Voor de bijstand is al het geld dat bij u binnenkomt (zonder uw uitkering) uw inkomen. De gemeente moet weten hoeveel dat is. Daarmee berekent zij hoe hoog uw uitkering moet zijn.
Uw loon is inkomen. Belastinggeld dat u terugkrijgt ook. En alimentatie. En bijvoorbeeld lijfrente. Heeft u een partner? Dan telt het inkomen van uw partner ook mee. Dat geldt ook als uw partner ergens anders woont. Of als uw partner geen recht op bijstand heeft.
Inkomsten achteraf
Krijgt u geld dat u nog tegoed had? Bijvoorbeeld: krijgt u in april nog loon over januari? Dan telt dat mee voor uw inkomen van januari. En dan heeft u, achteraf gezien, in januari misschien te veel bijstand gekregen. Als dat zo is dan moet u dat aan de gemeente terugbetalen.
Kreeg u in januari (nog) geen bijstand? Dan telt het geld dat u achteraf krijgt mee voor uw vermogen.
Vrijlaten van inkomsten uit werk
Inkomsten vrijlaten betekent dat de gemeente een deel van uw loon niet van uw uitkering aftrekt. Dat gebeurt bijvoorbeeld soms als u, naast uw uitkering, werk heeft dat u helpt om meer of beter werk te vinden. Dan telt de gemeente een deel van uw loon niet bij uw inkomen. Dat deel mag u houden bovenop uw uitkering.
Er zijn drie soorten vrijlatingen:
- De algemene inkomstenvrijlating.
Dan mag u een deel van uw loon houden bovenop uw uitkering. Dit duurt maximaal zes maanden. - De inkomstenvrijlating voor alleenstaande ouders met jonge kinderen.

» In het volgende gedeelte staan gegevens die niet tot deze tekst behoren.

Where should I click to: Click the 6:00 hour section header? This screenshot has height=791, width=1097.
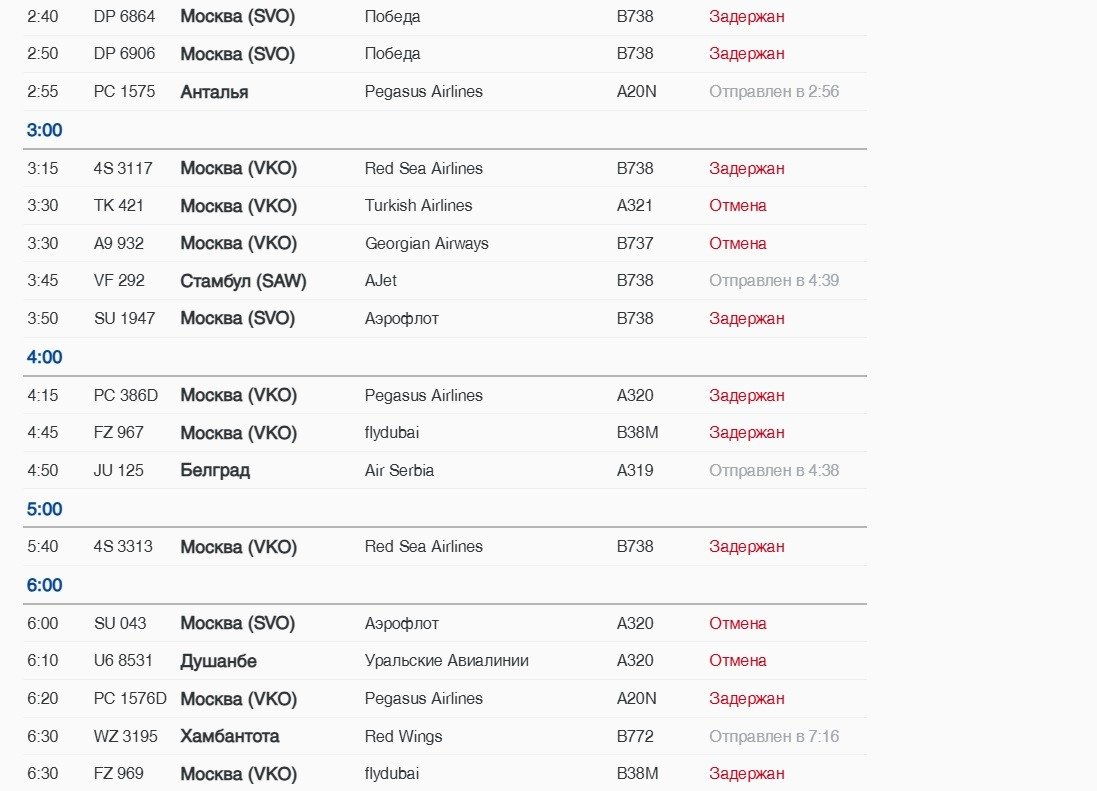pyautogui.click(x=44, y=586)
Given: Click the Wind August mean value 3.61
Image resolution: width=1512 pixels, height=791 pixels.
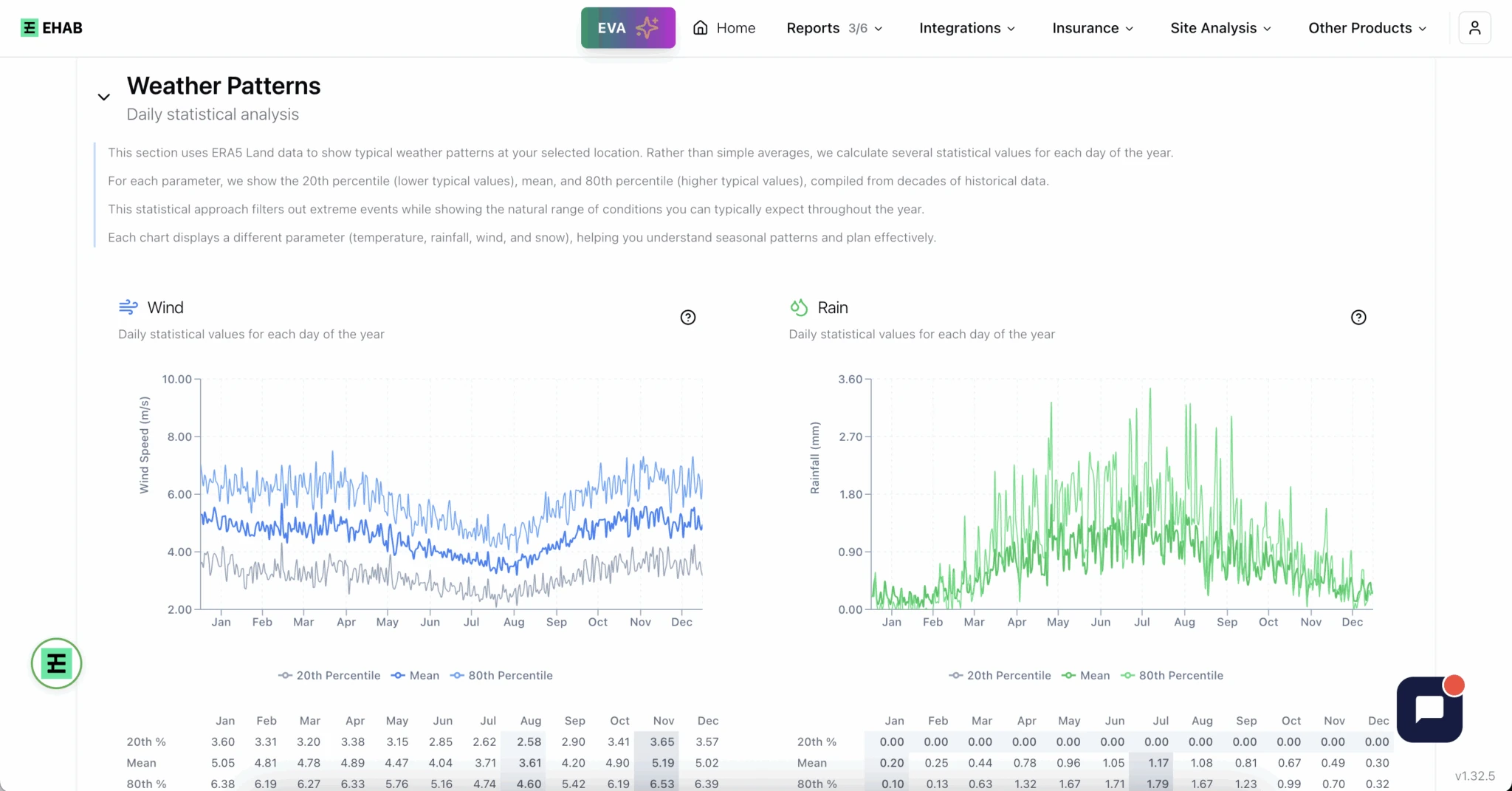Looking at the screenshot, I should click(x=529, y=763).
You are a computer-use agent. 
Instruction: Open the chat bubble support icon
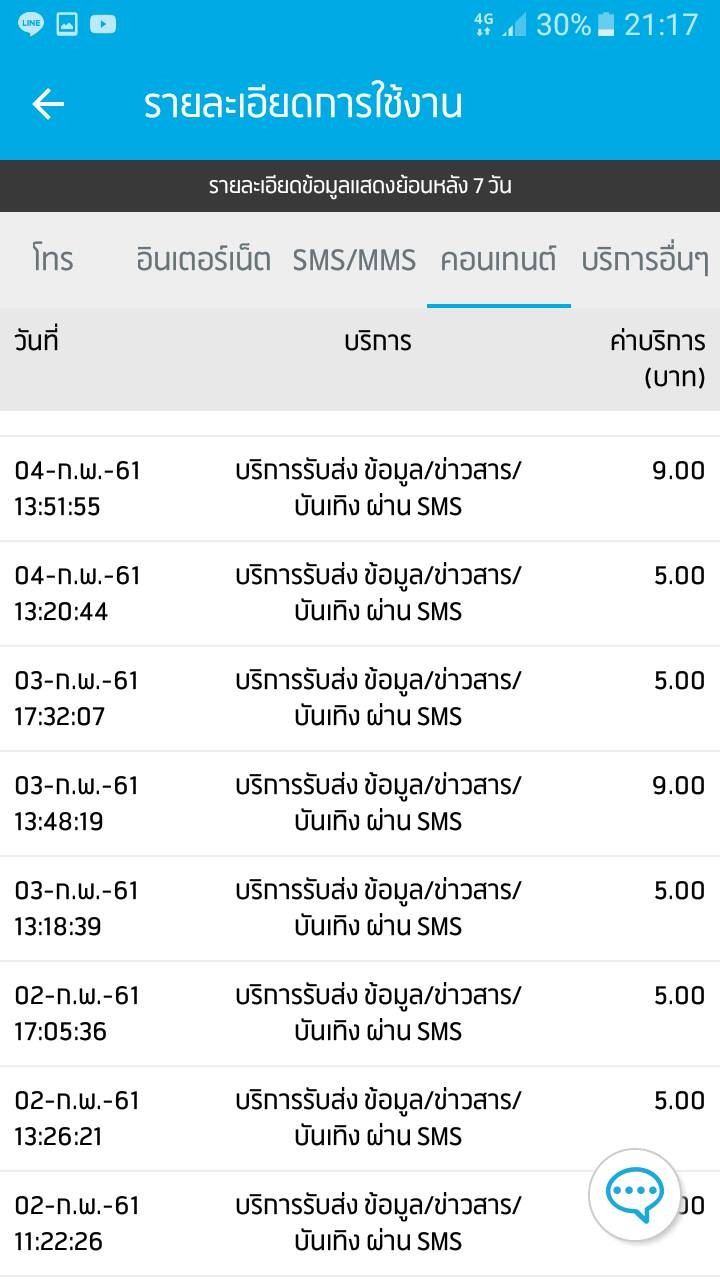(x=635, y=1194)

Ook dan mag u een deel van uw loon houden bovenop uw uitkering. Deze krijgt u pas na de ‘algemene inkomstenvrijlating’. Deze duurt maximaal dertig maanden. Het bedrag dat u mag houden is meestal lager dan bij de algemene inkomstenvrijlating. - De inkomstenvrijlating voor wie om gezondheidsredenen niet fulltime kan werken.
Kunt u door uw gezondheid niet fulltime werken? Ook dan mag u een deel van uw loon houden bovenop uw uitkering.
Uw kinderen
Heeft u kinderen onder de 18 jaar voor wie u volgens de wet financieel verantwoordelijk bent? Geld dat zij zelf verdienen telt normaal gesproken nooit mee voor uw inkomen.